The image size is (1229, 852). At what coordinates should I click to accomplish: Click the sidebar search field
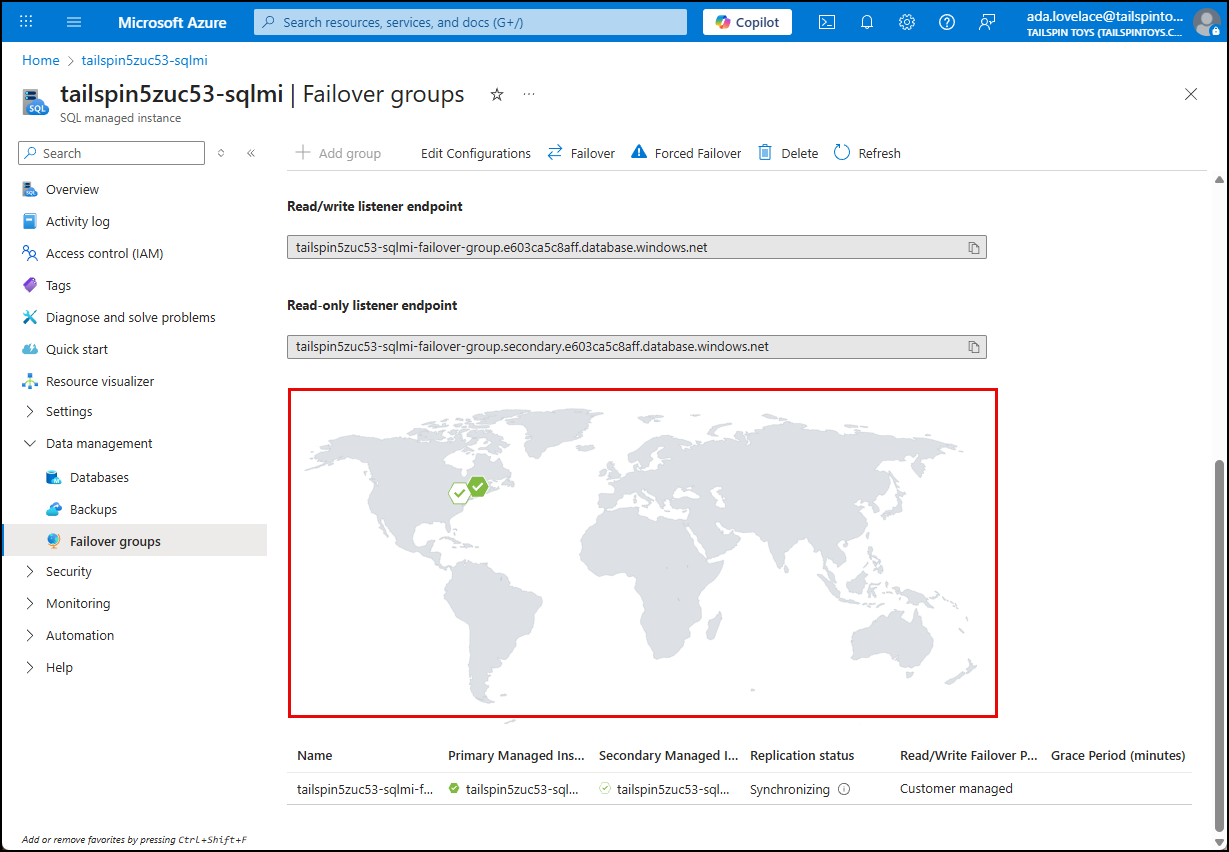click(x=110, y=152)
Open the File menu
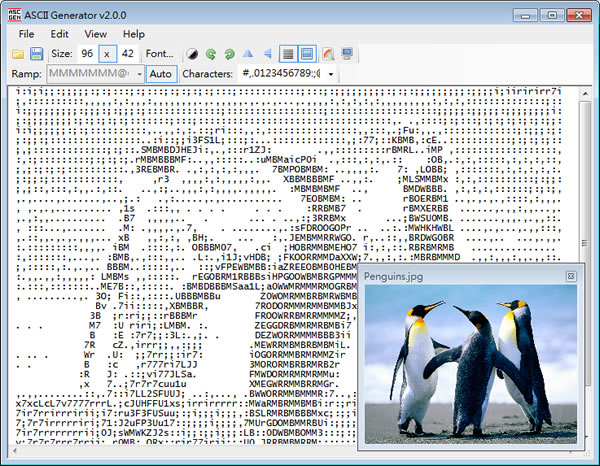Image resolution: width=600 pixels, height=466 pixels. [26, 33]
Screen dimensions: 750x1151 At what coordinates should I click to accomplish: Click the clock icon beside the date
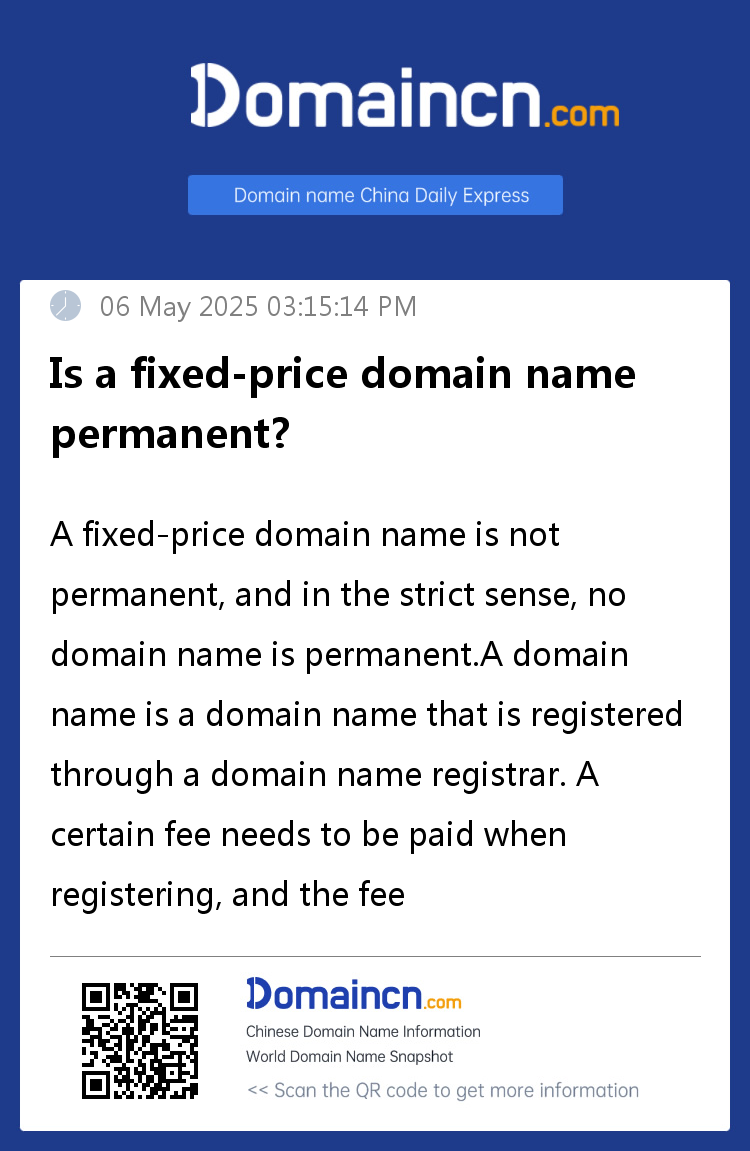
------------------------------------------------------------
Assigned task: I would like the material above returned exactly as it stands, without its pictures.

Answer area:
The image size is (1229, 852). At what coordinates should I click to accomplish: Click the sidebar search field
click(x=110, y=152)
Open the File menu
Image resolution: width=600 pixels, height=466 pixels. [26, 33]
Screen dimensions: 750x1151 At what coordinates should I click to accomplish: Click the clock icon beside the date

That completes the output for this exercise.